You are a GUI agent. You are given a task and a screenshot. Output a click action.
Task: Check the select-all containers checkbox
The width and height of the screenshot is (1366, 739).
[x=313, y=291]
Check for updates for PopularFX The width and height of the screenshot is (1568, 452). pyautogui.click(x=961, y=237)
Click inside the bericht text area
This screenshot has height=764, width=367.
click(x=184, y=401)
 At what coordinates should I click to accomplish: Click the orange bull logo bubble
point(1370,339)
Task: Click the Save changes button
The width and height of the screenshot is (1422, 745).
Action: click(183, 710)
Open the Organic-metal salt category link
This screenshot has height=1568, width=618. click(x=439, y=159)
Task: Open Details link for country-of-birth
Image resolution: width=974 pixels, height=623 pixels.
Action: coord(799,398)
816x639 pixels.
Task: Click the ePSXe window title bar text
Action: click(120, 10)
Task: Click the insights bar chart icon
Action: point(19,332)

#### Task prompt
In the answer, please give only the lines from the line containing "Task: Click the Save changes button" through the final line of the data, copied exactly.

#### Exercise response
Task: Click the Save changes button
The width and height of the screenshot is (1422, 745).
Action: click(183, 710)
Open the Organic-metal salt category link
This screenshot has height=1568, width=618. click(x=439, y=159)
Task: Open Details link for country-of-birth
Image resolution: width=974 pixels, height=623 pixels.
Action: coord(799,398)
816x639 pixels.
Task: Click the ePSXe window title bar text
Action: click(120, 10)
Task: Click the insights bar chart icon
Action: point(19,332)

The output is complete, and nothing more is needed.